As the hype around Earth Hour nonetheless gathered steam, so too did the indignation and fury of its detractors. Denouncing it as a “return to the dark ages”, “anti-humanist” and so on, plenty of experts and talkback hosts such as 2UE’s Michael Smith were quick to point out the insanity of demonising electricity, the most important and life-saving invention our species has thus far been responsible for. A world without light and power, which logically appears to be the end-game Greg must have had in mind, is not an attractive option for those who enjoy partaking of life’s little luxuries—such as feeding ourselves to stay alive and providing shelter for our offspring.

But it is here that the (possibly unintentional) message of Earth Hour is worth dwelling upon. Because what Earth Hour does superbly highlight is that if the theory of anthropogenic global warming is true, then there is only one genuine way to prevent it occurring. By switching everything off. Permanently. Competing statistics are continually bandied around and argued over, but the gist of them is clear enough. In order to make any significant impact on reducing greenhouse gases, the reduction in coal-based power generation has to be on a scale that is, quite literally, unimaginable. We have to switch everything off. Not just the lights. But everything. The bloody lot of it. Off.

Windmills, solar and the other renewables—even including hydro—will only ever provide a piddling amount of the power we currently consume. Tim Flannery, the Climate Change ambassador, admitted on the eve of Earth Hour that it will take at least a thousand years for the current proposed emissions reductions to have any noticeable effect upon the climate. And that’s the really inconvenient truth. The task is beyond us. Even if we give the planet the benefit of the doubt, as we are constantly being reminded to do, and assume giant leaps forward in renewable resources and technology, Mother Nature simply cannot do the job of providing us humans with the energy we desire without coal. Or uranium. But let’s not go there, either.

So the only real choice we have, as Earth Hour quite rightly points out, is abstinence. We have to learn to do without. Each and every one of us. Each and every day. On a scale that will change our lives beyond recognition.

The good news is, it’s not as if we don’t know how to. During the Second World War, London famously and ingeniously coped without all sorts of things, from sugar to stockings.
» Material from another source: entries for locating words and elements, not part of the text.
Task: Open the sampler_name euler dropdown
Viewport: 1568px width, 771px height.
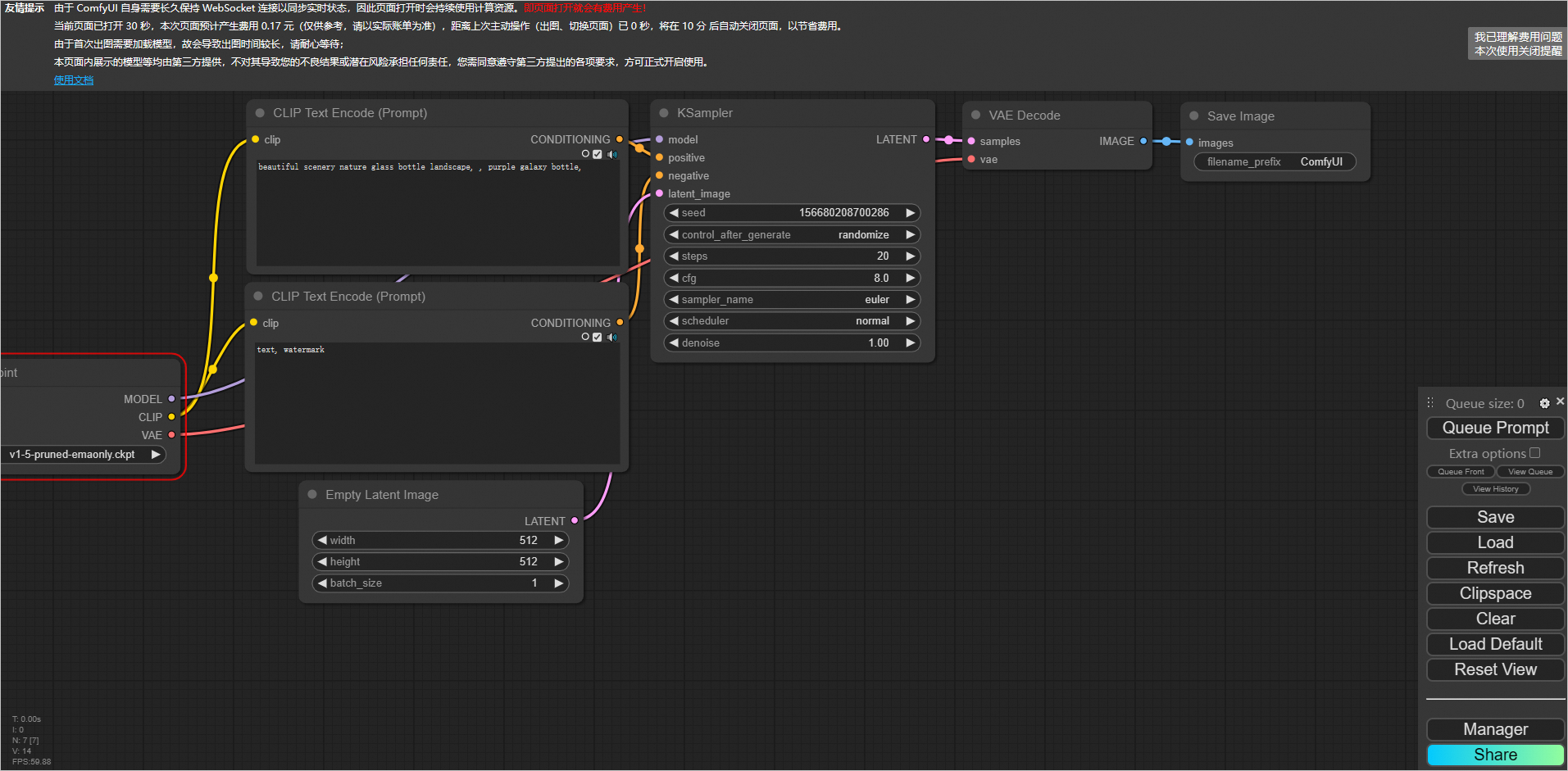Action: click(x=791, y=300)
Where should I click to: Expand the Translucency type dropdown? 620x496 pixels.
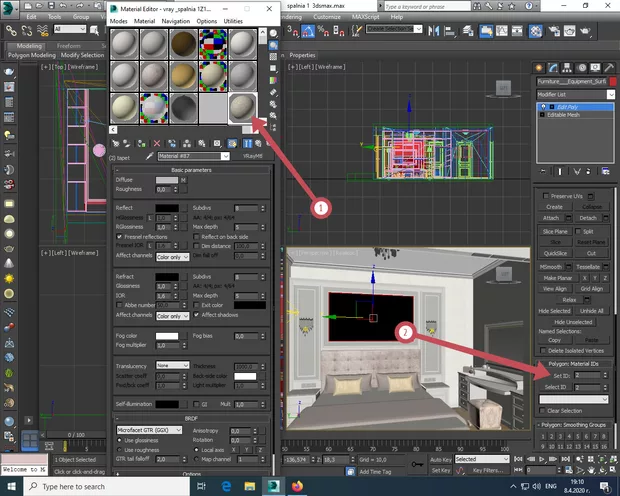click(172, 365)
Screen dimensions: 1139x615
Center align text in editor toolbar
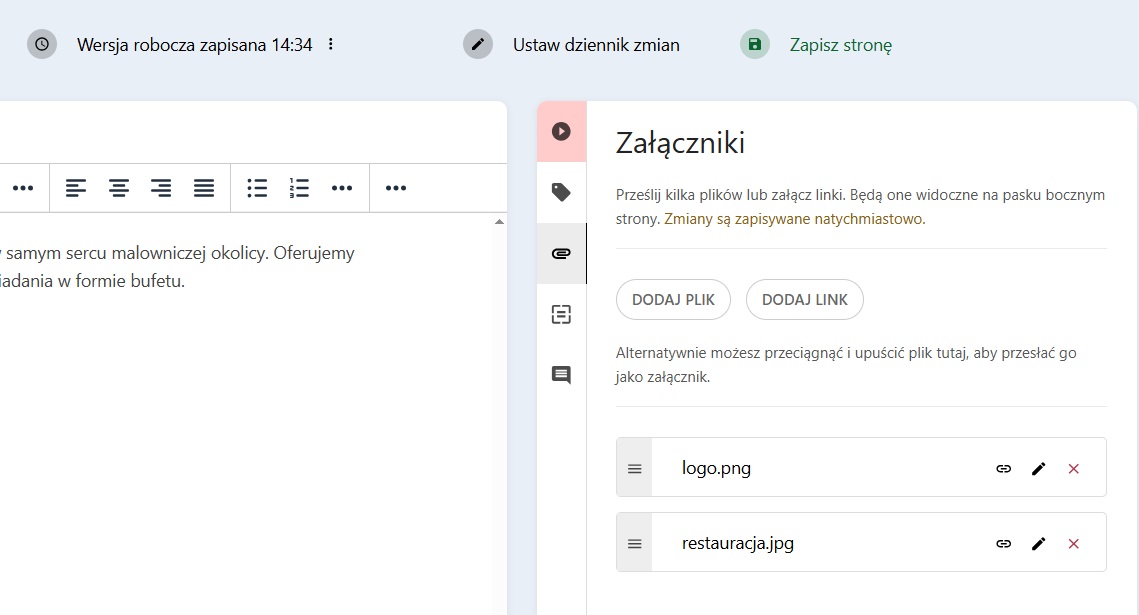coord(119,188)
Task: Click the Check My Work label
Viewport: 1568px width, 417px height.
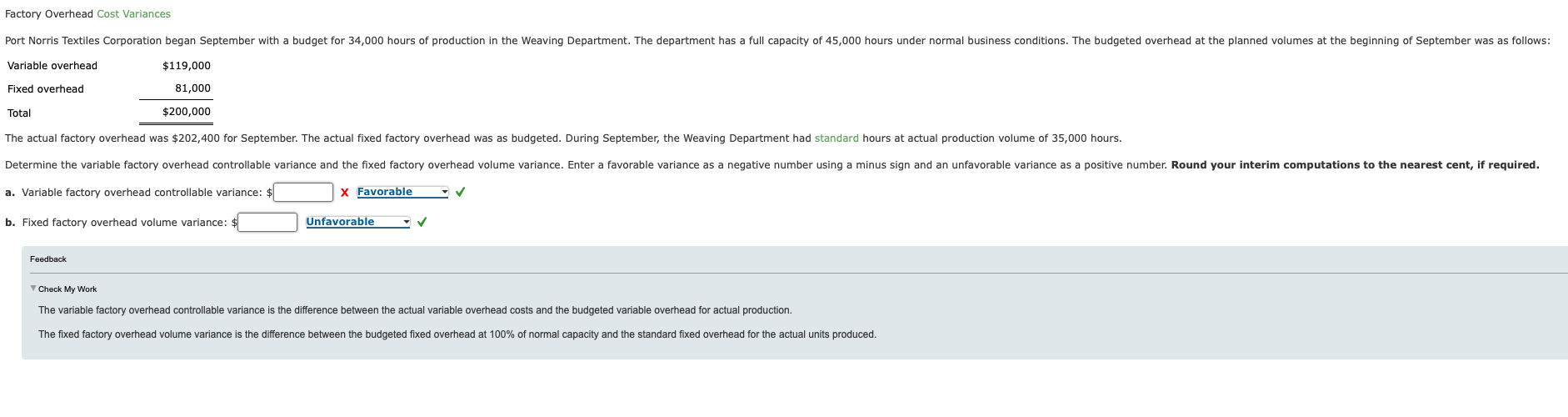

More recently, Sydneysiders managed to curtail their water usage for several years by making huge daily sacrifices. Sure, gardens died and cars and pavements looked filthy, but we got used to it. So let’s do it again, only this time with our personal energy consumption.

Try it. Only drive your car once a week at the most. Walk or cycle the other days. Breakfast, lunch and dinner? Raw, five days a week. You can cook on the weekend if you must. Eating out, or take-aways? Again, cut down by at least 80 per cent please. Immediately. And if you think it’s hard getting the kids to stop watching the telly, playing Xbox, or spending so long online now—don’t worry. Get rid of the lot of them. In terms of useless wastage, anything on a flat screen is the equivalent of those pesky sprinklers that kids used to jump around in. They’re history. And like the nuns used to say, lights out at 7.30 please. Everyone. Every night.

The government would have us believe that there is a magic-pudding solution available through a carbon tax coupled with targeted tax cuts that allows us to merrily carry on with our current high-energy lifestyle whilst someone else magically makes the emissions disappear. Forget it. The only way to tackle climate change, if you feel so inclined, is to give up all the stuff you love. The lot. Or at least the vast majority of it. Now.

That’s the real message of Earth Hour.

Rowan Dean is a regular panellist on The Gruen Transfer, ABC Television, and is media consultant to Sydney Radio 2UE.